Uncloaking the Genetic Determinants of Metabolic Syndrome

• Published in: Journal of nutrigenetics and nutrigenomics Vol. 1; no. 3; pp. 118 - 125
• Main Authors: Lahiry, Piya, Pollex, Rebecca L., Hegele, Robert A.
• Format: Journal Article
• Language: English
• Published: Basel, Switzerland 01.01.2008
• Subjects: Genetic Diseases, Inborn - genetics; Genetic Diseases, Inborn - metabolism; Genetic Predisposition to Disease; Genome-Wide Association Study; Humans; Metabolic Syndrome - genetics; Risk Factors; Myocardial infarction; Insulin resistance; Genetics; Stroke; Polymorphisms
• ISBN: 3805584539; 9783805584531
• ISSN: 2504-3161; 1661-6499; 2504-3188
• DOI: 10.1159/000112459

The metabolic syndrome (MetS) is a commonly encountered cluster of clinical phenotypes, including central obesity, hypertension, hyperglycemia, and dyslipidemia. Identifying genetic determinants of MetS will lead to better understanding of its progression and pathogenesis. To further the knowledge of MetS it is important to not only study the candidate genes for each individual component but to also investigate patients with rare monogenic disorders who express a cluster of the phenotypes commonly observed in MetS, however defined.

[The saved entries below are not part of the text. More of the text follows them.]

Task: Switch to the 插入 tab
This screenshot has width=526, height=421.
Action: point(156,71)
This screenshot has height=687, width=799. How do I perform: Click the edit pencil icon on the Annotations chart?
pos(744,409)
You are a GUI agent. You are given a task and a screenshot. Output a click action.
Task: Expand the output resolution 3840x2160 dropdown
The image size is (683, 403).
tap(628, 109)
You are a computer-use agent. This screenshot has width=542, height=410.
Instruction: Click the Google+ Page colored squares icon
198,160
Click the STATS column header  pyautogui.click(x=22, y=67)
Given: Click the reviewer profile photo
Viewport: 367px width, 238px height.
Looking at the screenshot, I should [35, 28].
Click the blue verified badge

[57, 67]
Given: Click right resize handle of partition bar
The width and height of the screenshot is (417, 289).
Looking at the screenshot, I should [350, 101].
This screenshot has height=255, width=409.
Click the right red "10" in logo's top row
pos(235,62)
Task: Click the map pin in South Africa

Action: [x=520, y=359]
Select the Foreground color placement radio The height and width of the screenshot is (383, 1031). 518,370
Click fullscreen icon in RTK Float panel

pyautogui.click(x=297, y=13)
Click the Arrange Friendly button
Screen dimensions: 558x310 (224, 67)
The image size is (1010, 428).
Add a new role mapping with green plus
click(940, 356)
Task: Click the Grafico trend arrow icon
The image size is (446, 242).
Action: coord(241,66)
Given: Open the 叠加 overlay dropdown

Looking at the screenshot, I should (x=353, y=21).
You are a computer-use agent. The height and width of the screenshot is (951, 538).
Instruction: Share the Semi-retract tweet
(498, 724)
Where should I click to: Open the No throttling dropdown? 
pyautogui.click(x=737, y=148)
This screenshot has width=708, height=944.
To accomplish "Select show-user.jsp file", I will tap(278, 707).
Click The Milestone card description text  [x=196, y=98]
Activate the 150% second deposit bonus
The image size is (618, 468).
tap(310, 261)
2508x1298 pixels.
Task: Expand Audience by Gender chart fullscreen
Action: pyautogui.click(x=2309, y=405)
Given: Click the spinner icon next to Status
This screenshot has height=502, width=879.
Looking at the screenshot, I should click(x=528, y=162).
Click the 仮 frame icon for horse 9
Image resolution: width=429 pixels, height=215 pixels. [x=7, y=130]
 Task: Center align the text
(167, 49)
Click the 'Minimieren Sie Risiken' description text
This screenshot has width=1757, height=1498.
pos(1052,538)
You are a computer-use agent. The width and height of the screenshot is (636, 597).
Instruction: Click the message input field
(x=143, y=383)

In addition, certain genetic variants have been observed to increase or decrease the risk of developing the entire syndrome. It is apparent that only through complete understanding of the gene–gene, gene–gender and gene–nutrition interactions underlying MetS, will it become possible to determine or minimize the principal complications, namely type 2 diabetes and cardiovascular disease. In this review, we focus on the current evidence for common gene polymorphisms that predispose to or protect from the development of MetS.